Rowlatt et al. [126] assessed over 196,000 CpG sites in healthy colorectal tissue samples obtained from Colombian participants to examine phenotypic profiles, genetic effects and regional genomic heritability. This research found that CpG sites located in regions of low CpG content exhibited great variation, higher methylation and were more likely to be heritable than compared to CpG sites located in CpG-rich regions. CpG sites located in intergenic regions displayed higher methylation levels and were more likely to be heritable than those in transcription start sites or intragenic regions. The group also found that genetic variants in genomic risk regions for colorectal cancer can also affect methylation levels in healthy tissues. For example, methylation levels of cg15193198 and cg24112000 were affected by SNP rs4925386. Both of these methylation sites were found to be heritable; however, heritability decreased considerably due to the presence of the SNP [126].

Thus, upon investigating a DNA methylation-based marker for body fluid identification, thorough investigation must be performed to ensure that methylation of the marker is heritable across generations. Alternatively, it might be wise to select a marker based in a region which is epigenetically stable, even throughout environmental and nutritional fluctuations.

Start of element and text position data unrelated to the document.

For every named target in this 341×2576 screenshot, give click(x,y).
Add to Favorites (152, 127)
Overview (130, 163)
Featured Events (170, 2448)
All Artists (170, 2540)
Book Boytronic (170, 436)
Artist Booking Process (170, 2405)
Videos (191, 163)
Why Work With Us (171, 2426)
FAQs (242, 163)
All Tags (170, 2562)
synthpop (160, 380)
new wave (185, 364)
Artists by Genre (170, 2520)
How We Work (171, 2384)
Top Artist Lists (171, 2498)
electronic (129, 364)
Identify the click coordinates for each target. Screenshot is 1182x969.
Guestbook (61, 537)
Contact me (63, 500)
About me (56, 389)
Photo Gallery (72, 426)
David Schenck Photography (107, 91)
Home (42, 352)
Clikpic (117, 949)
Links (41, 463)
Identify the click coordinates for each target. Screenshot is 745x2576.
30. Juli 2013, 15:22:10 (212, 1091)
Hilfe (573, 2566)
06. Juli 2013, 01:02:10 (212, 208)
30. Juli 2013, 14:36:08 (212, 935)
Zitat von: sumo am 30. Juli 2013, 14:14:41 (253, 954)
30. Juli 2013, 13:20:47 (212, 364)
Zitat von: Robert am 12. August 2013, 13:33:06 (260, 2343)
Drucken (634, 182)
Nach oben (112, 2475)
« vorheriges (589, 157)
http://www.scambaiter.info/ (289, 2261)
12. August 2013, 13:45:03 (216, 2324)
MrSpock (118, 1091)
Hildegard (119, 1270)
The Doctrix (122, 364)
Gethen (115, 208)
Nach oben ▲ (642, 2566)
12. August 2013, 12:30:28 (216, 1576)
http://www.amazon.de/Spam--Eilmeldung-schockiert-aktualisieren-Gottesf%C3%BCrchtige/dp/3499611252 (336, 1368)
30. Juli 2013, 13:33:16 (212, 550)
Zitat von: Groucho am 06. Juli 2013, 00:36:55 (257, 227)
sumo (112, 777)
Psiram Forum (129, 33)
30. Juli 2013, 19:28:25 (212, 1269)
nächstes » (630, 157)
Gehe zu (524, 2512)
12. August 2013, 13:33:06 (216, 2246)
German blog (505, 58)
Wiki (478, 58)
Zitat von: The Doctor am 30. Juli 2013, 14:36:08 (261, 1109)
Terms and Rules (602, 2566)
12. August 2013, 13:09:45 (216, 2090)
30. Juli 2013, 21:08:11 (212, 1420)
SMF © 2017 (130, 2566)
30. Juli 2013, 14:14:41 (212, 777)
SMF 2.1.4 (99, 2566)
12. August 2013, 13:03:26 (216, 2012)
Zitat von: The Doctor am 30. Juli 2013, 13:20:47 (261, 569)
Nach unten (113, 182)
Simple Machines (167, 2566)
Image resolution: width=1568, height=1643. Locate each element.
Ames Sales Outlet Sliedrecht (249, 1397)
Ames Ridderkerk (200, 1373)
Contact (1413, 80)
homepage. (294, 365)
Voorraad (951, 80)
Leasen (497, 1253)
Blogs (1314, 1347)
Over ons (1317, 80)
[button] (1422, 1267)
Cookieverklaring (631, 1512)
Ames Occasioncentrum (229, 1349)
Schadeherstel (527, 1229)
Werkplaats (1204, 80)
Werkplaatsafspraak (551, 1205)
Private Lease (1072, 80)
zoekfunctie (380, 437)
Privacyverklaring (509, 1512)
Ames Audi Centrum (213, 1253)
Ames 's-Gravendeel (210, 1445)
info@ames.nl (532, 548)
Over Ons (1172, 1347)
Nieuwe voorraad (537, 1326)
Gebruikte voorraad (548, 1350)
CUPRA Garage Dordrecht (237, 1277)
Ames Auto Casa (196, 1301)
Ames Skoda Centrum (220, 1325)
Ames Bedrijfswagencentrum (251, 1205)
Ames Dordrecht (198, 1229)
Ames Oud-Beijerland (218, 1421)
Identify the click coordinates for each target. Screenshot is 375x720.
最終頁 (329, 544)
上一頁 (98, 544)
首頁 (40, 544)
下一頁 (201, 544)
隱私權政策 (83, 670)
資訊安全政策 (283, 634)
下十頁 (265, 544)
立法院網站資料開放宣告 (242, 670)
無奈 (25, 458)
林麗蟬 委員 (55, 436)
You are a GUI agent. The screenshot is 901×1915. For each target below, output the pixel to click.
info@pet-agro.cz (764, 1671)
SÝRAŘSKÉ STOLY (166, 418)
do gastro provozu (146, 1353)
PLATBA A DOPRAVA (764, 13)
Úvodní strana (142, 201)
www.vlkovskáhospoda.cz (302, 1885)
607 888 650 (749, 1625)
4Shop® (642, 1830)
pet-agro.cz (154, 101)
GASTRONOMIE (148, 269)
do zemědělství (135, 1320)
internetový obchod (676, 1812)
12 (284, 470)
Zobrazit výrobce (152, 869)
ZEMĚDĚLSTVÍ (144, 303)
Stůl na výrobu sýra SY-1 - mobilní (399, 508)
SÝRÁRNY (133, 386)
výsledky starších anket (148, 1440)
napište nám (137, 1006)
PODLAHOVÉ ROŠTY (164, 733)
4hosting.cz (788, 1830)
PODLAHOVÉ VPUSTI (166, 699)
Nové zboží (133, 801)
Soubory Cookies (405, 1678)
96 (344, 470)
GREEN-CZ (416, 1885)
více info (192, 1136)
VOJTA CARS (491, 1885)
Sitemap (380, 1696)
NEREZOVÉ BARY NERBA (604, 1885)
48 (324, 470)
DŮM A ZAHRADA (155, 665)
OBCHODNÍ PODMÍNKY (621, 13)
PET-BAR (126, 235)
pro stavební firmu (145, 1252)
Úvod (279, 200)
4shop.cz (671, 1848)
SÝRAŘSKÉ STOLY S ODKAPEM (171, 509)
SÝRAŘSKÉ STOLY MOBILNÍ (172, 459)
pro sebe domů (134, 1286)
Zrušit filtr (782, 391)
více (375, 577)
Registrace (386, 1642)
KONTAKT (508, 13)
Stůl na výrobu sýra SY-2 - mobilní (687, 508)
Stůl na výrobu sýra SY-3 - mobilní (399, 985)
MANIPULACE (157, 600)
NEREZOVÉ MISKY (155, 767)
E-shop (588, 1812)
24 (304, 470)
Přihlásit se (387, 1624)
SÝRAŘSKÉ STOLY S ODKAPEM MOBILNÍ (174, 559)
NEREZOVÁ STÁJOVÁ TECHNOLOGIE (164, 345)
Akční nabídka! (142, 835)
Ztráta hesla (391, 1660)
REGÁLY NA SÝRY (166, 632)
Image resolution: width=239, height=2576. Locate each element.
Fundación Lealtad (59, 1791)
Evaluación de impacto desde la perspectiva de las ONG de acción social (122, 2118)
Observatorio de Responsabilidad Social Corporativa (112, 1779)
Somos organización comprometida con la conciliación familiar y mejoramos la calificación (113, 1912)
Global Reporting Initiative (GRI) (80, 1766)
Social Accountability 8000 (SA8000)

Finally, other vital yet overlooked aspects regarding DNA methylation-based markers are the impact of diets, lifestyle and ethnicity on the stability of the markers. No study based on DNA methylation-based markers for forensic body fluid identification has considered the impact of varying diets, different socio-economic rates, cultures and geographic locations, smoking, drugs, alcohol or ethnic backgrounds on the methylation status of the markers. These factors have repeatedly been shown to alter methylation levels [6, 22, 25, 107, 112].

Future outlook

An all-encompassing study would be one (or preferably a few collaborators in various countries) which selects a panel of potential body fluid-specific markers and performs methylation analysis using several different techniques which will demonstrate the reproducibility of the markers. The tests should be performed on a large number of samples of different fluids, which ought to be obtained from individuals of diverse age groups, ethnicities and geographic locations, healthy individuals as well as those inflicted with various diseases, medicated and non-medicated, smokers and non-smokers, alcohol-drinkers and non-alcohol drinkers, drug-users and non-drug users. These samples must be corrected for cell type heterogeneity if need be. SNP-mapping as well as determining whether the methylation levels of the particular sites are heritable are also crucial steps to be taken. Heritability of DNA methylation patterns at certain regions requires longitudinal studies, since this is a measure of methylation over several generations. The standard mixture, sensitivity and specificity tests must certainly not be neglected. And finally, once the markers have been completely confirmed to identify body fluids, they should be used in age prediction models to determine efficacy in age estimation, as is currently being widely explored [127,128,129,130].

Such large-scale study designs and concomitant rigorous interrogation of the markers would be essential to standardise markers, methods and techniques which is presently done for SNP and STR markers. Once the currently identified DNA methylation-based markers undergo such investigation, it would be conceivable that a dedicated forensic database for DNA-methylation-based markers be developed. Reverting to this database will in turn enable us to place as much confidence on differential DNA methylation-based body fluid identification as is placed currently on databases such as the Y-STR database and Combined DNA Index System (CODIS). Ensuing this intense research, we see much potential for routine application of differential DNA methylation-based body fluid identification in forensic casework.